_Reading passage_

================================

Conduct annual pay equity audits and remediate gaps. Ban salary history questions. Publish salary ranges in all job postings. Implement structured offer guidelines with narrow negotiation bands. Review promotion rates by gender annually and address broken rungs. Offer paid parental leave for all parents (not just mothers) and normalize its use. Provide childcare support or subsidies. Set and track representation targets for women at every level. Train managers on bias in performance reviews and pay decisions.
Mandate pay gap reporting (UK model, EU Directive). Require salary range disclosure in job postings (Colorado, California model). Ban salary history questions statewide. Invest in subsidized, high-quality childcare (the U.S. spends 0.3% of GDP on childcare vs 1.0%+ in Nordic countries). Mandate paid parental leave for both parents. Strengthen enforcement of equal pay laws with meaningful penalties. Fund STEM education programs for girls and underrepresented groups.
A growing number of countries require employers to measure and publicly report their gender pay gaps. Mandatory reporting has proven to be one of the most effective mechanisms for closing gaps.
United Kingdom (250+ employees since 2017), France (50+ employees, "Index de l'egalite professionnelle" since 2019), Australia (100+ employees, Workplace Gender Equality Agency since 2012), and the EU (100+ employees by 2026 under the Pay Transparency Directive, expanding to 250+ by 2027 with additional requirements). Iceland requires employers to obtain equal pay certification. Several other countries, including Japan, Canada, and Spain, have introduced variations of mandatory reporting.
Research on the UK's reporting mandate shows mixed results after 7 years. The mean gender pay gap decreased from 14.8% in 2017 to 14.3% in 2024. That's progress, but slow. Organizations with the largest gaps in their first report showed the most improvement, suggesting that the act of measuring and publishing created accountability. However, 8% of reporting employers had wider gaps in 2024 than in 2017. Mandatory reporting creates awareness but doesn't guarantee action. The EU directive's requirement for corrective action (when gaps exceed 5%) adds the enforcement mechanism that the UK model lacks.

================================

_Given information_

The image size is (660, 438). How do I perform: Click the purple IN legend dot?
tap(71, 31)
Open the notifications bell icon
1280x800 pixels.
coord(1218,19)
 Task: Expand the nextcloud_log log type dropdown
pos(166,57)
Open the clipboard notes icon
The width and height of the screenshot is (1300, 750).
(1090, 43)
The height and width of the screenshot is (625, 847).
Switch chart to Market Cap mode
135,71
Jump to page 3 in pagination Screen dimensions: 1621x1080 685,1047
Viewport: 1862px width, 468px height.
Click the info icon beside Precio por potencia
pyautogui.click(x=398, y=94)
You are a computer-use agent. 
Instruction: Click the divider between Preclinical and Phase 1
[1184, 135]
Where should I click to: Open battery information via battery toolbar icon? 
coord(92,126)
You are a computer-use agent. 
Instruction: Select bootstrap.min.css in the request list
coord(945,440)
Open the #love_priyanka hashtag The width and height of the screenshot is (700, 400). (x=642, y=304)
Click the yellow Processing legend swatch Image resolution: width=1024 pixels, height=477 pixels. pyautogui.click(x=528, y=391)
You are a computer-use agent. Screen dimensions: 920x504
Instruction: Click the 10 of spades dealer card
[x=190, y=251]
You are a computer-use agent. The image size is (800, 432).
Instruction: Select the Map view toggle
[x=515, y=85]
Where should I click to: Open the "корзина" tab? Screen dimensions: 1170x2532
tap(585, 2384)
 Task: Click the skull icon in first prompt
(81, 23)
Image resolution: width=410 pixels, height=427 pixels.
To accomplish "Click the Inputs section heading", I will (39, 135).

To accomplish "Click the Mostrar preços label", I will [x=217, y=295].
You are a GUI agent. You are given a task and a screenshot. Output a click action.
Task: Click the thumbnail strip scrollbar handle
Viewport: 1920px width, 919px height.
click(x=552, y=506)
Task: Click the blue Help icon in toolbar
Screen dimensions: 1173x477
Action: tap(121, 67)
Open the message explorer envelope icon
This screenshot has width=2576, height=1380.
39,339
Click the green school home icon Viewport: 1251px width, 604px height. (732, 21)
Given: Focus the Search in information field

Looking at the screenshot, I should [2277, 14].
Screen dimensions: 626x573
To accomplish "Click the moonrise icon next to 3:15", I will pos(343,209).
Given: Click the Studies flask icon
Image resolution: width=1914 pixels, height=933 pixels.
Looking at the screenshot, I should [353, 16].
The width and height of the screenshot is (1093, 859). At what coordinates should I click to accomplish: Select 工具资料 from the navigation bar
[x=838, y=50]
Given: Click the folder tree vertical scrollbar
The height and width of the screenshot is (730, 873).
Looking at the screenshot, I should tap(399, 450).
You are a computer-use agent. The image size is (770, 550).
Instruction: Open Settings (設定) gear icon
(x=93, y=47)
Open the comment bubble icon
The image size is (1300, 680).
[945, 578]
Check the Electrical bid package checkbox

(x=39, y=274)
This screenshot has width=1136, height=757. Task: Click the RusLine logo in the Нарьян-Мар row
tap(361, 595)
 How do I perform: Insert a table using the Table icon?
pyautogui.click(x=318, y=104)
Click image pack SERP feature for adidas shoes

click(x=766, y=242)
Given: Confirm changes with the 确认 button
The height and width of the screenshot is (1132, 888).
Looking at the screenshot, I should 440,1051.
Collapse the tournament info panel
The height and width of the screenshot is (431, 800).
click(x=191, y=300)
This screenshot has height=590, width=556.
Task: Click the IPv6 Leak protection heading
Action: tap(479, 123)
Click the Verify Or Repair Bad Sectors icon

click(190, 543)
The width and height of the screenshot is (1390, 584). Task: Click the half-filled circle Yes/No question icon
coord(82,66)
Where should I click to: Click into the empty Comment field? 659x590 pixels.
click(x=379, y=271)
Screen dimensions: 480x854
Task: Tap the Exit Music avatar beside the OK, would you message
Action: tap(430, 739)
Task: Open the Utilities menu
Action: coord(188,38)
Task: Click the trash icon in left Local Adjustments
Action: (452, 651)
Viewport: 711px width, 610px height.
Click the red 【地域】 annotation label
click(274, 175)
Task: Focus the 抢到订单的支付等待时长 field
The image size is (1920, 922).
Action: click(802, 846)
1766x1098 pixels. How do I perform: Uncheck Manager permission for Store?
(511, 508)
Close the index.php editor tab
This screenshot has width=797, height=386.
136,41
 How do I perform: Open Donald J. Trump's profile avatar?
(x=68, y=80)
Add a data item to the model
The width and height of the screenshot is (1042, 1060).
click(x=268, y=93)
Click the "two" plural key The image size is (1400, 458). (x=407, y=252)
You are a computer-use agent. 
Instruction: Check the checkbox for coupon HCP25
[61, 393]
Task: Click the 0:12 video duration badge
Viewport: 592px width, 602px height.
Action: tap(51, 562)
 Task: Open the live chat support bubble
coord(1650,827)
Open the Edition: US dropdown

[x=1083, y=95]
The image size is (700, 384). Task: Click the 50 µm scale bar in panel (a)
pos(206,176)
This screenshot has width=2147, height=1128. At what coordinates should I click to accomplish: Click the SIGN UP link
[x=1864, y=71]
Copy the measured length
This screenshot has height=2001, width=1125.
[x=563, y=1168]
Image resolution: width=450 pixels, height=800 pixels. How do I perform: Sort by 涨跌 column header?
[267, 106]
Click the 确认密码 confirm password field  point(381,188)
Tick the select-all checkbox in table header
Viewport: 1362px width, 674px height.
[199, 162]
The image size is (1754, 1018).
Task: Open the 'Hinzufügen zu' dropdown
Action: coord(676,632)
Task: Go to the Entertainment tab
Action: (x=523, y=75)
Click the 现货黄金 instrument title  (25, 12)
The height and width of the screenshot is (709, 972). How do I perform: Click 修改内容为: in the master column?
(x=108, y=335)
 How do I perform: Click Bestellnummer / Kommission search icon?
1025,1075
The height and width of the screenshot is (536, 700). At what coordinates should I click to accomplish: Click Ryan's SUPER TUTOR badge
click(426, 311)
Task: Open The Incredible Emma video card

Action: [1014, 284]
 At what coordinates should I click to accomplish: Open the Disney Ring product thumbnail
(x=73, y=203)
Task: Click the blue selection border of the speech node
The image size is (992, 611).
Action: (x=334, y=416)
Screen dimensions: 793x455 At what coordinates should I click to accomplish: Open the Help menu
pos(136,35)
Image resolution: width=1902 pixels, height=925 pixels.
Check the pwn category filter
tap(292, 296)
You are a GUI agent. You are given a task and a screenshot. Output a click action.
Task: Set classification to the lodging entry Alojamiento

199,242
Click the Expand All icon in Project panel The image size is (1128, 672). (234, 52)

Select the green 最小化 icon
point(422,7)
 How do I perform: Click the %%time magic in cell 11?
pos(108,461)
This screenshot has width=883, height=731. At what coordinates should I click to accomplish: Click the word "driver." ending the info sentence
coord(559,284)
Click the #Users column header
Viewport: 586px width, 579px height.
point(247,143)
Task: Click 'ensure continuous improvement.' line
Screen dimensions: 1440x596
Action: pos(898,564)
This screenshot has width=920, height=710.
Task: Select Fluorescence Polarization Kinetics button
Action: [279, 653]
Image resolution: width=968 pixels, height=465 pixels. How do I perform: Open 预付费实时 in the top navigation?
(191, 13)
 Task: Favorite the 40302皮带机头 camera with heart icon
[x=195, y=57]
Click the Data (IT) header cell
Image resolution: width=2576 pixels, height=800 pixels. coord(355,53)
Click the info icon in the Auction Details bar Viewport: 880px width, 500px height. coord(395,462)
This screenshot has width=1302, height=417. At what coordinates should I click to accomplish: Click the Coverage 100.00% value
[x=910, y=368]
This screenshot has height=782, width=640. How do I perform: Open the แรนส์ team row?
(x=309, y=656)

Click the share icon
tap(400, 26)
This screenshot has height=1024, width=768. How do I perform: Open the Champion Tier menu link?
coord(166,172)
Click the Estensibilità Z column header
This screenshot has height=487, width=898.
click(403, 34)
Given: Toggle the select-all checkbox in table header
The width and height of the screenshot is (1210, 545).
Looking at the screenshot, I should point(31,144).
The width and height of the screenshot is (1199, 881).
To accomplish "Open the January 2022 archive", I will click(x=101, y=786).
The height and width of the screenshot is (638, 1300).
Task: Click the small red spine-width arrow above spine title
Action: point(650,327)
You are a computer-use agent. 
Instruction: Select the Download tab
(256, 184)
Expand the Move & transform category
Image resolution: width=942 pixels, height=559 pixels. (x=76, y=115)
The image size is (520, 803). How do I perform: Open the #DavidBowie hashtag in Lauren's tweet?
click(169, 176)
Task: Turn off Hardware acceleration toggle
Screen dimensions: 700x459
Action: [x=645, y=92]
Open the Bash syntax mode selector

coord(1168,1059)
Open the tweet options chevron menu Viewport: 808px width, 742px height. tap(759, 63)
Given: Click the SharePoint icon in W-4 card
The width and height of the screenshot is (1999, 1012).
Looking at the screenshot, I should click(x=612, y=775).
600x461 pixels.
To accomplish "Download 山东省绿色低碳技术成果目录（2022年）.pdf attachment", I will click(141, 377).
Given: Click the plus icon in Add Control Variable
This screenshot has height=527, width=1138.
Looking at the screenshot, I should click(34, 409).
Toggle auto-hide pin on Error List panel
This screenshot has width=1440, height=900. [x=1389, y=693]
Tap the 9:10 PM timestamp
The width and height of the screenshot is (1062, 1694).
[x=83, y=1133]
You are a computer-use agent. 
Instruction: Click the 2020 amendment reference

================================

Retype the entire text on closing the gender pay gap word for word.

_Result of this exercise_
Conduct annual pay equity audits and remediate gaps. Ban salary history questions. Publish salary ranges in all job postings. Implement structured offer guidelines with narrow negotiation bands. Review promotion rates by gender annually and address broken rungs. Offer paid parental leave for all parents (not just mothers) and normalize its use. Provide childcare support or subsidies. Set and track representation targets for women at every level. Train managers on bias in performance reviews and pay decisions.
Mandate pay gap reporting (UK model, EU Directive). Require salary range disclosure in job postings (Colorado, California model). Ban salary history questions statewide. Invest in subsidized, high-quality childcare (the U.S. spends 0.3% of GDP on childcare vs 1.0%+ in Nordic countries). Mandate paid parental leave for both parents. Strengthen enforcement of equal pay laws with meaningful penalties. Fund STEM education programs for girls and underrepresented groups.
A growing number of countries require employers to measure and publicly report their gender pay gaps. Mandatory reporting has proven to be one of the most effective mechanisms for closing gaps.
United Kingdom (250+ employees since 2017), France (50+ employees, "Index de l'egalite professionnelle" since 2019), Australia (100+ employees, Workplace Gender Equality Agency since 2012), and the EU (100+ employees by 2026 under the Pay Transparency Directive, expanding to 250+ by 2027 with additional requirements). Iceland requires employers to obtain equal pay certification. Several other countries, including Japan, Canada, and Spain, have introduced variations of mandatory reporting.
Research on the UK's reporting mandate shows mixed results after 7 years. The mean gender pay gap decreased from 14.8% in 2017 to 14.3% in 2024. That's progress, but slow. Organizations with the largest gaps in their first report showed the most improvement, suggesting that the act of measuring and publishing created accountability. However, 8% of reporting employers had wider gaps in 2024 than in 2017. Mandatory reporting creates awareness but doesn't guarantee action. The EU directive's requirement for corrective action (when gaps exceed 5%) adds the enforcement mechanism that the UK model lacks.